▶ **Work to be completed**:
Go through the data below and gather each line containing "will".

▶ **Records provided**:
· · · · · · ·

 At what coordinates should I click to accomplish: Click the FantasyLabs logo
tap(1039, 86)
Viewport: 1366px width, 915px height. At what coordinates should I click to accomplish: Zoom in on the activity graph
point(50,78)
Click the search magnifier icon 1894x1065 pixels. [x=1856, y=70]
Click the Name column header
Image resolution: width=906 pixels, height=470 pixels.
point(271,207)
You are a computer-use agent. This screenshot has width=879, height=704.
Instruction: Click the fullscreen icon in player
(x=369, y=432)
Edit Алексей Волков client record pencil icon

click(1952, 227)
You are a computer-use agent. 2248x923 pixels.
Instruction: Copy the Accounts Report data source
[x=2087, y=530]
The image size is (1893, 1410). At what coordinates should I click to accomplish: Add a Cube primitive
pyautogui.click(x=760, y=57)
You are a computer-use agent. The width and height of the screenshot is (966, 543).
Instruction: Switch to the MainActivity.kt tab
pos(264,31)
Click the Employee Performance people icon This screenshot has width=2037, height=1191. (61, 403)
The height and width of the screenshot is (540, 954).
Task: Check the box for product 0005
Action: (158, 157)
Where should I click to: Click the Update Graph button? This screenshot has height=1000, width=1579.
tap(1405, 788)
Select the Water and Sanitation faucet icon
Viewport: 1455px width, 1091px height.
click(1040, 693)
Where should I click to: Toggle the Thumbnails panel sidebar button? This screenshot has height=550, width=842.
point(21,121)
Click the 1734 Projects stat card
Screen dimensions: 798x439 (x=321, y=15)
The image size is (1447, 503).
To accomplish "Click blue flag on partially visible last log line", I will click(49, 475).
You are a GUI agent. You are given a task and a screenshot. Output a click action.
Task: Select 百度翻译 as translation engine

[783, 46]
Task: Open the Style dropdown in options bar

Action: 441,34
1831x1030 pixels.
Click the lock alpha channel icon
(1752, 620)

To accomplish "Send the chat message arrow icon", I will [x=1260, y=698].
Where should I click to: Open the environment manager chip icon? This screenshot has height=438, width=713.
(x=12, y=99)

· · · · · · ·

▶ **Task output**:
To accomplish "Click blue flag on partially visible last log line", I will click(49, 475).
To accomplish "Send the chat message arrow icon", I will [x=1260, y=698].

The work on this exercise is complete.